### Prompt
Reproduce only the top of the records, down to and including the line containing "Viewport: 1036px width, 849px height.".

+-------+

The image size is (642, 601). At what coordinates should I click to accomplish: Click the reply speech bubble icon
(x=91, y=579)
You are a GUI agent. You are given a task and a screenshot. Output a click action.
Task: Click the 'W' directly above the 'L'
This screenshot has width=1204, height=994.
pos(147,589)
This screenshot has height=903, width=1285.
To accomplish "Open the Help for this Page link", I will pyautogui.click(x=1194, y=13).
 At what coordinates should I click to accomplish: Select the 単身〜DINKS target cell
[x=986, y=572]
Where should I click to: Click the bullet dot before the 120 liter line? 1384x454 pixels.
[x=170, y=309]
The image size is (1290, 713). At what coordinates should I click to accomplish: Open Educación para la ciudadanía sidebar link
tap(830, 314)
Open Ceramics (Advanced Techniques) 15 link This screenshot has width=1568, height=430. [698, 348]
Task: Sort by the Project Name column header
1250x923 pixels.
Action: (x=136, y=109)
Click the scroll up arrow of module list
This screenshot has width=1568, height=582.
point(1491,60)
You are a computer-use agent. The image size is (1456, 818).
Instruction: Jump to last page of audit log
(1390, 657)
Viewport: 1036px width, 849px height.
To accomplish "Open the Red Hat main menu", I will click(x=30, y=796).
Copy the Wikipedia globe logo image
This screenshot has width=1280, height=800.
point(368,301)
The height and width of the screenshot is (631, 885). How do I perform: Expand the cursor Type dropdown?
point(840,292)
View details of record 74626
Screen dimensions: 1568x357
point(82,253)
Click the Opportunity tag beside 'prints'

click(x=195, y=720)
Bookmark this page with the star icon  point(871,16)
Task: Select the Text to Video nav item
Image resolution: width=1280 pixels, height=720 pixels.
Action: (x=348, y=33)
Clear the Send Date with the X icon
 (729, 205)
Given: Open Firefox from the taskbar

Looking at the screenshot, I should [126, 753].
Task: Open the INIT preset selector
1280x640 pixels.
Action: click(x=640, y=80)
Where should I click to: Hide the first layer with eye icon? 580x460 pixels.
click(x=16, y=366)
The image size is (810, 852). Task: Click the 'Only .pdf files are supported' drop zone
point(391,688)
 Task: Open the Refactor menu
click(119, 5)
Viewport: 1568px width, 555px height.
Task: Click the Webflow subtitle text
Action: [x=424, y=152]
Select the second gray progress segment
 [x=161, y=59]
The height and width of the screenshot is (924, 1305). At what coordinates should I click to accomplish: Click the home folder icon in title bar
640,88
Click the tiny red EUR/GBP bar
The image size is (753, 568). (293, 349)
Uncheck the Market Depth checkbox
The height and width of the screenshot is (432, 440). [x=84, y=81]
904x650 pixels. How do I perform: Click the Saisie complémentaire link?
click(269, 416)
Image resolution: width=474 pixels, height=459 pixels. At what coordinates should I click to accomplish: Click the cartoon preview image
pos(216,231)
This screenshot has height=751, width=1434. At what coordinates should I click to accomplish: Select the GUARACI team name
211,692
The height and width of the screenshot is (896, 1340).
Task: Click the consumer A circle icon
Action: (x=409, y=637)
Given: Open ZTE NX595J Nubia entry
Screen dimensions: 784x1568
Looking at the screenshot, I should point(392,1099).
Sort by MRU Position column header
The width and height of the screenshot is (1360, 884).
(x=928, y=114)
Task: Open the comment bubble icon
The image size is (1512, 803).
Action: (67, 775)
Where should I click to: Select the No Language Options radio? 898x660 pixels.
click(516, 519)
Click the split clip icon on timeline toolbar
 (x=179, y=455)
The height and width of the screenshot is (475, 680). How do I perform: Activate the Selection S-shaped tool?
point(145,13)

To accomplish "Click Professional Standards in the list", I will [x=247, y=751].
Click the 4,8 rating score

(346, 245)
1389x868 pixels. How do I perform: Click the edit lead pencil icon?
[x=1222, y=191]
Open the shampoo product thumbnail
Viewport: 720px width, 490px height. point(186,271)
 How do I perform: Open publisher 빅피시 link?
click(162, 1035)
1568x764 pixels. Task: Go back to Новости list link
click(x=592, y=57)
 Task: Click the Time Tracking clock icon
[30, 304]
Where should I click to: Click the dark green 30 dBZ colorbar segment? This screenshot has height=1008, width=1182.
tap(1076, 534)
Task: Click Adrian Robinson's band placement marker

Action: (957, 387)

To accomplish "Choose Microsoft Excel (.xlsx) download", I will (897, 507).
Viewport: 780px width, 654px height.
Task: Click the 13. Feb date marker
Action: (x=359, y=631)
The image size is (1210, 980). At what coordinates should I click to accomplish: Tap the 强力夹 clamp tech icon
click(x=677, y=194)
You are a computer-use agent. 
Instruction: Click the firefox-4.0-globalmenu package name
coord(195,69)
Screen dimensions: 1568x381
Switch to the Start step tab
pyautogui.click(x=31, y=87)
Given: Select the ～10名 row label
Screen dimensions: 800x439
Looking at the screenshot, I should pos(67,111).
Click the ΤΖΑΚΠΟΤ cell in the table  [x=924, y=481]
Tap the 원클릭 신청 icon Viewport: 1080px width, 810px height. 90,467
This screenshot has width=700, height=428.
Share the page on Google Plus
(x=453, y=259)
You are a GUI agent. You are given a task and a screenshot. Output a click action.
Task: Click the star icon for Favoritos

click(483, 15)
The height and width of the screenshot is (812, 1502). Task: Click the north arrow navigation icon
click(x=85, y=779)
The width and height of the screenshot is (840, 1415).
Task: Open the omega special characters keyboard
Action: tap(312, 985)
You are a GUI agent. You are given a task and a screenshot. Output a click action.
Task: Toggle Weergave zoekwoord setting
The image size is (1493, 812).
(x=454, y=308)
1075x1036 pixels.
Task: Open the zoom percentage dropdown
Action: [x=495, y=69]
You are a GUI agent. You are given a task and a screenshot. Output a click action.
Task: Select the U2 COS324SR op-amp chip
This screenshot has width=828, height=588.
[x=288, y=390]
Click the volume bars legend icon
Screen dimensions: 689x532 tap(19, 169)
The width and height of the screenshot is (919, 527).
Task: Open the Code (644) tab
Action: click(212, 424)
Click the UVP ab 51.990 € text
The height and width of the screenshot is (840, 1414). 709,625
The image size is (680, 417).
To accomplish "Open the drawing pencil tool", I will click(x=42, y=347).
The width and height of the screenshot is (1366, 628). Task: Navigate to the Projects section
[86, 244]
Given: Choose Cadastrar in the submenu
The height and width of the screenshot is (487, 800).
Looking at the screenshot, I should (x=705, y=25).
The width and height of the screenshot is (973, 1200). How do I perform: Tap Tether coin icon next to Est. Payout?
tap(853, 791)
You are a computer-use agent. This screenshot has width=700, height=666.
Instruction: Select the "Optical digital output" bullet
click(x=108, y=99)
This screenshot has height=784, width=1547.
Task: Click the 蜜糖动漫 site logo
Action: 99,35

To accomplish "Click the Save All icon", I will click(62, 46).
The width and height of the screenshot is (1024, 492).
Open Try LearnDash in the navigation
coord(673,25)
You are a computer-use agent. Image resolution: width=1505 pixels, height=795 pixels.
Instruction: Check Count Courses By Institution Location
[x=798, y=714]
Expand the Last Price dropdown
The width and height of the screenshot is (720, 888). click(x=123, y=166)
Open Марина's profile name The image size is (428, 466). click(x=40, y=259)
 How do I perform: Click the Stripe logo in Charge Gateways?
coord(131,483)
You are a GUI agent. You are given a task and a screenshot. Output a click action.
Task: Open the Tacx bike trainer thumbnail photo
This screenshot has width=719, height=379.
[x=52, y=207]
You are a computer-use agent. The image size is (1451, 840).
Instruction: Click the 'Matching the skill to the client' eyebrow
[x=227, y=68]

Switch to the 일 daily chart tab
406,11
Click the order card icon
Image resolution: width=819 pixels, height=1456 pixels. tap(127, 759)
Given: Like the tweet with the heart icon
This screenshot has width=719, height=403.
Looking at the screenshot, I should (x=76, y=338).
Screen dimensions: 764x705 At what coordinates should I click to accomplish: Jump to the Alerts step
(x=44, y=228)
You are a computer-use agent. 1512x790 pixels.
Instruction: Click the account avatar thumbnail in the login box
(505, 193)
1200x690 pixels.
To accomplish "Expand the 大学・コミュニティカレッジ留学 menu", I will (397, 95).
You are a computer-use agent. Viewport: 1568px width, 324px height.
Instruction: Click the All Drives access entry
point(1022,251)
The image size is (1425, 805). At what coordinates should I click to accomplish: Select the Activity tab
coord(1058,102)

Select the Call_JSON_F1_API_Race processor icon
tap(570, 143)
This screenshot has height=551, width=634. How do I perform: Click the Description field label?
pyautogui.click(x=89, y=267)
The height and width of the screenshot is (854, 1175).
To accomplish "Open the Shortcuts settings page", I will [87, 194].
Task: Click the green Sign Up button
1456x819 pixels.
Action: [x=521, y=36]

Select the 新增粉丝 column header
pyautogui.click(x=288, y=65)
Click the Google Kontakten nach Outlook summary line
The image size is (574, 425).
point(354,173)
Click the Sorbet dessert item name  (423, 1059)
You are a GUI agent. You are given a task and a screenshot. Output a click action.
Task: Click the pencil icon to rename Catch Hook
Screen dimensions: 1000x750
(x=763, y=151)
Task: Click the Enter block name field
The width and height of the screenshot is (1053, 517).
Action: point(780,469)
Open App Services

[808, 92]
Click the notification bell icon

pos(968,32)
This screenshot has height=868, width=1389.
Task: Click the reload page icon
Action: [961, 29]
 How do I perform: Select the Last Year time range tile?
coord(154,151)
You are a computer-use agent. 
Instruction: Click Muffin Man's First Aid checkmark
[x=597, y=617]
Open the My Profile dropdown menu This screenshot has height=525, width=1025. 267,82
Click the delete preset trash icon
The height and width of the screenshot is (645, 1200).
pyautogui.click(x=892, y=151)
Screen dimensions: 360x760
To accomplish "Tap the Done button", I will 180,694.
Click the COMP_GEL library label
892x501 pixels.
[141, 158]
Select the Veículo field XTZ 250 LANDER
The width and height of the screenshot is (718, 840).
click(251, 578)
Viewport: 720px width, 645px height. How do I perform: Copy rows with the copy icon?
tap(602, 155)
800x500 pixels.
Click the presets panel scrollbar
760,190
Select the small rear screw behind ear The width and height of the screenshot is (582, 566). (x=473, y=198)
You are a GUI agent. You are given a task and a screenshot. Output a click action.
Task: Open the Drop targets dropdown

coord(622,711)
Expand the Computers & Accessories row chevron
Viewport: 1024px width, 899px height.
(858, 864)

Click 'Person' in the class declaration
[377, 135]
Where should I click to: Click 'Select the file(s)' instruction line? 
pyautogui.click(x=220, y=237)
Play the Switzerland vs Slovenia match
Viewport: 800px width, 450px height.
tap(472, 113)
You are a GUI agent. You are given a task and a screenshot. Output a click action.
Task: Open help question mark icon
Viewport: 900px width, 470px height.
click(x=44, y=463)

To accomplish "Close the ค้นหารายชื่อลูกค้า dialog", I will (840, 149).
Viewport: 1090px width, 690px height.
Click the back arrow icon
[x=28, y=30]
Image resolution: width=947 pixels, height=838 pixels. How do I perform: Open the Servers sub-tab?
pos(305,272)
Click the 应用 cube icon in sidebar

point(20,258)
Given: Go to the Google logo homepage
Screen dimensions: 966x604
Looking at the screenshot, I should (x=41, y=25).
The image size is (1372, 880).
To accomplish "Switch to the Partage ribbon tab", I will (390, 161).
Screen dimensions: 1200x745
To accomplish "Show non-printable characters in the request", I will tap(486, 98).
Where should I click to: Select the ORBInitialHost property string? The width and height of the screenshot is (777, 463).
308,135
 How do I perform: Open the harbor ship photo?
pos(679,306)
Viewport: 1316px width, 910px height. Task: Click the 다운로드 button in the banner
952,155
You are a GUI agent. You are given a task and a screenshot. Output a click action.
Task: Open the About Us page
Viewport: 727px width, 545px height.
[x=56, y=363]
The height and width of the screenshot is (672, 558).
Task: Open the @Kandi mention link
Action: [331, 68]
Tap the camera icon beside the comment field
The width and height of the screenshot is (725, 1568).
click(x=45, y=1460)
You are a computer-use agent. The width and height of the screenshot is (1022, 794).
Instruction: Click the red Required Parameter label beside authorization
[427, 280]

+-------+

### Result for this exercise
The image size is (642, 601). At what coordinates should I click to accomplish: Click the reply speech bubble icon
(x=91, y=579)
You are a GUI agent. You are given a task and a screenshot. Output a click action.
Task: Click the 'W' directly above the 'L'
This screenshot has width=1204, height=994.
pos(147,589)
This screenshot has height=903, width=1285.
To accomplish "Open the Help for this Page link", I will pyautogui.click(x=1194, y=13).
 At what coordinates should I click to accomplish: Select the 単身〜DINKS target cell
[x=986, y=572]
Where should I click to: Click the bullet dot before the 120 liter line? 1384x454 pixels.
[x=170, y=309]
The image size is (1290, 713). At what coordinates should I click to accomplish: Open Educación para la ciudadanía sidebar link
tap(830, 314)
Open Ceramics (Advanced Techniques) 15 link This screenshot has width=1568, height=430. [698, 348]
Task: Sort by the Project Name column header
1250x923 pixels.
Action: (x=136, y=109)
Click the scroll up arrow of module list
This screenshot has width=1568, height=582.
point(1491,60)
You are a computer-use agent. The image size is (1456, 818).
Instruction: Jump to last page of audit log
(1390, 657)
Viewport: 1036px width, 849px height.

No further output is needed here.